Il est membre du Groupe d’Études sur la Main (GEM) et de la Société Française de Chirurgie Plastique et Reconstructive (SOFCPRE).

Tout au long de sa carrière, le Dr GUIMBERTEAU a développé un intérêt constant pour le glissement et la souplesse des tissus vivants et des structures anatomiques telles que les tendons.
Il a étudié la médecine au Centre hospitalier universitaire de Bordeaux de 1968 à 1980. Il a effectué son service militaire au Bénin (Afrique) de 1973 à 1974.

Il est un pionnier dans le domaine des greffes microchirurgicales.

Il a participé aux premières réimplantations et aux premiers transferts libres d’organes par microchirurgie, d’abord en tant qu’interne, puis en tant que chirurgien résident senior au service de chirurgie de la main et de chirurgie plastique de l’université de Bordeaux (Dr AJM. Goumain et Pr J. Baudet).

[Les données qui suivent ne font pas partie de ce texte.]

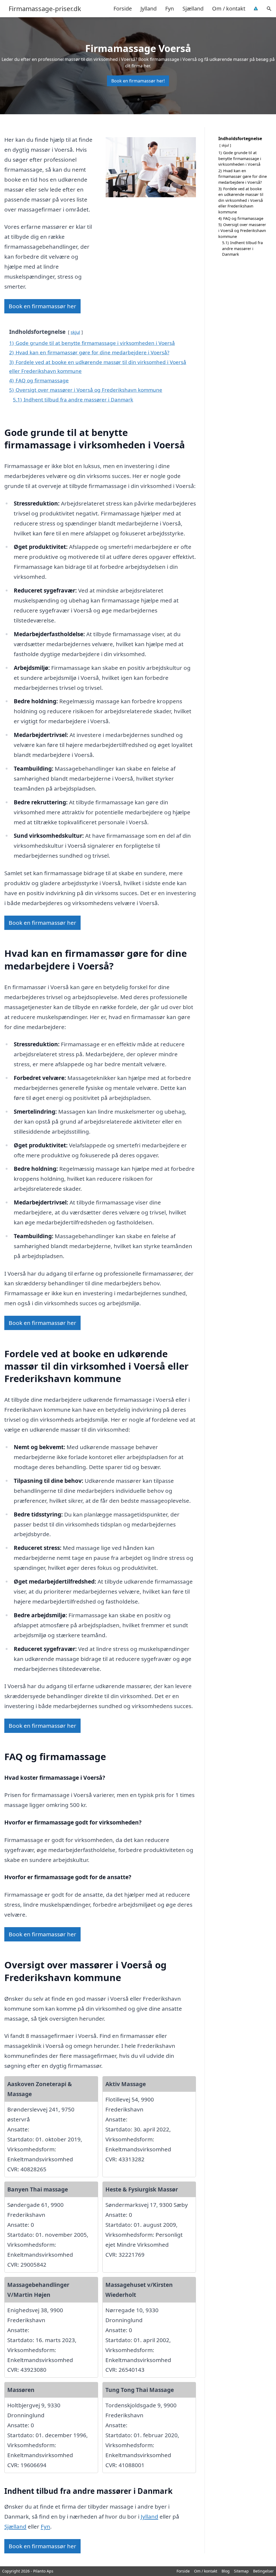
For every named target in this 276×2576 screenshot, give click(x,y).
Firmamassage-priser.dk (45, 8)
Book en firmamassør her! (138, 81)
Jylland (148, 8)
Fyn (169, 8)
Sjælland (192, 8)
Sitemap (241, 2571)
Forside (122, 8)
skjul (75, 332)
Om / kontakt (228, 8)
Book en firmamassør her (42, 306)
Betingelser (263, 2571)
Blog (226, 2571)
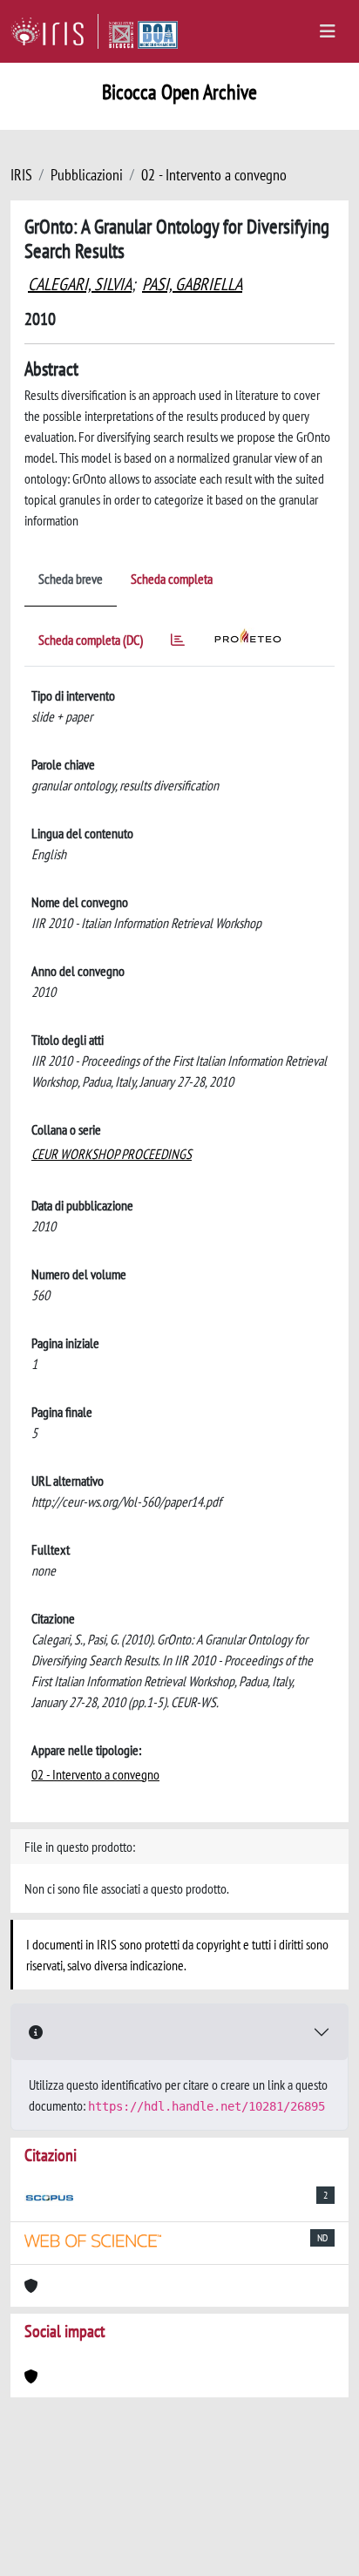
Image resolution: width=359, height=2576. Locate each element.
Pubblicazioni (87, 175)
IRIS (21, 175)
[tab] (178, 643)
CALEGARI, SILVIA (80, 284)
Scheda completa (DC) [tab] (90, 639)
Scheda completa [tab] (172, 578)
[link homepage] (54, 31)
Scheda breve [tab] (70, 578)
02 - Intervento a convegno (214, 175)
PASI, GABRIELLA (192, 284)
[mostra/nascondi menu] (328, 31)
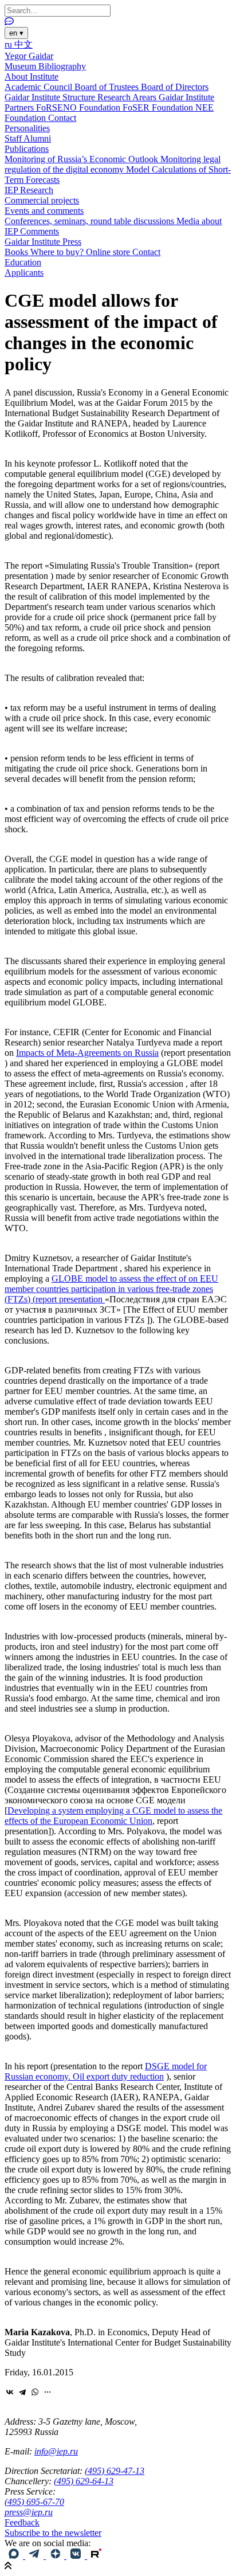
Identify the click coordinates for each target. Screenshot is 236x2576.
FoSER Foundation (159, 107)
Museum (21, 66)
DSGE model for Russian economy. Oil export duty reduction (106, 2071)
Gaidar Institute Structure (51, 97)
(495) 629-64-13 (83, 2481)
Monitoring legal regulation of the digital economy (113, 164)
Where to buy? (58, 252)
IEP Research (29, 190)
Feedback (22, 2522)
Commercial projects (42, 200)
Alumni (37, 138)
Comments (39, 231)
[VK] (76, 2556)
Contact (62, 118)
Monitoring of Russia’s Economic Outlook (82, 159)
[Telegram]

En 1977, il a passé six mois en tant que chercheur invité auprès du Pr J.M. Converse à New York (États-Unis) et du Pr R. Millard à Miami (États-Unis).

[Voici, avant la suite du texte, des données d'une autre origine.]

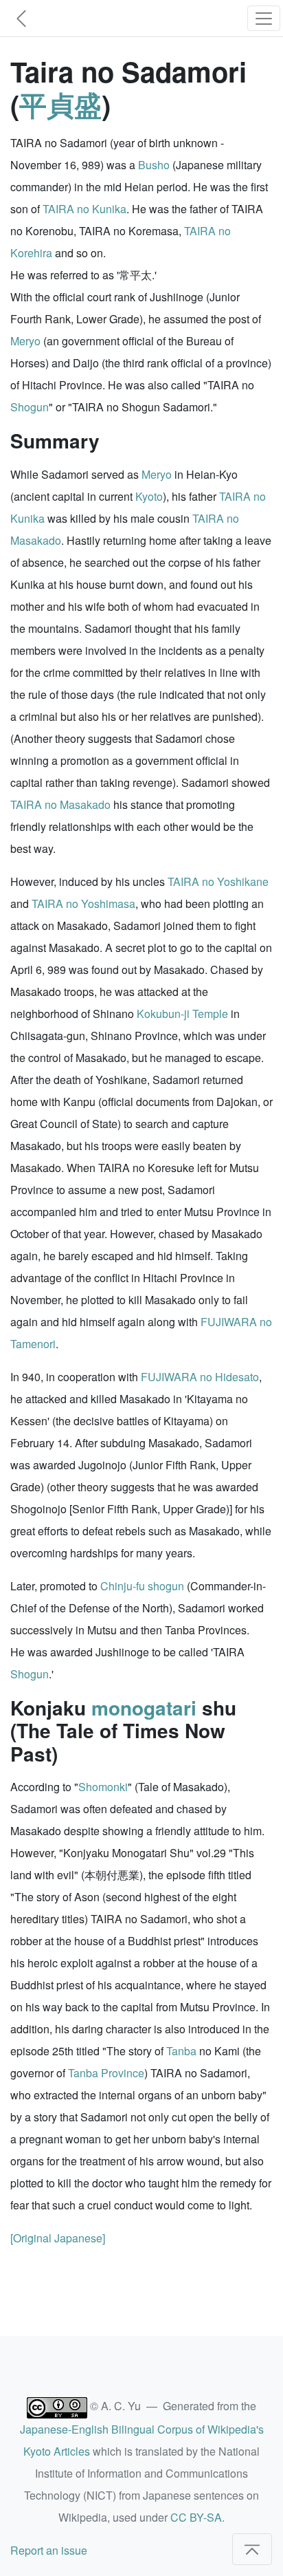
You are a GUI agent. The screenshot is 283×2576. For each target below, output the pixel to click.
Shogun (29, 407)
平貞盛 (60, 104)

Il a introduit des concepts anatomiques et physiologiques novateurs en chirurgie de la main, notamment la réparation des tendons fléchisseurs secondaires, et a été soutenu pendant de nombreuses années par le Pr Cl Verdan (Lausanne, Suisse) et le Pr H.E. Kleinert (Louisville, États-Unis).

Il a mis au point une technique pionnière de reconstruction des tendons fléchisseurs en chirurgie de la main, utilisant des transferts tendineux en îlot vascularisés. Il a réalisé les premières allogreffes vascularisées de tendons fléchisseurs en 1991.

En conséquence, il a été invité à donner des conférences dans de nombreux pays à travers le monde et a accueilli de nombreux résidents et chirurgiens étrangers en visite.

Cet intérêt pour le glissement des organes, en particulier des tendons, l’a encouragé à explorer ces structures, d’abord au microscope, puis à l’endoscope.

Il était confronté quotidiennement à des observations de flexibilité, de souplesse et de glissement des tissus, pour lesquelles il n’existait aucune explication physiologique ou mécanique satisfaisante.

Les travaux d’A. KAPANDJI ont joué un rôle crucial dans le lancement et l’encouragement de ses propres recherches.

C’est ainsi qu’a commencé l’aventure de son exploration de la matière vivante.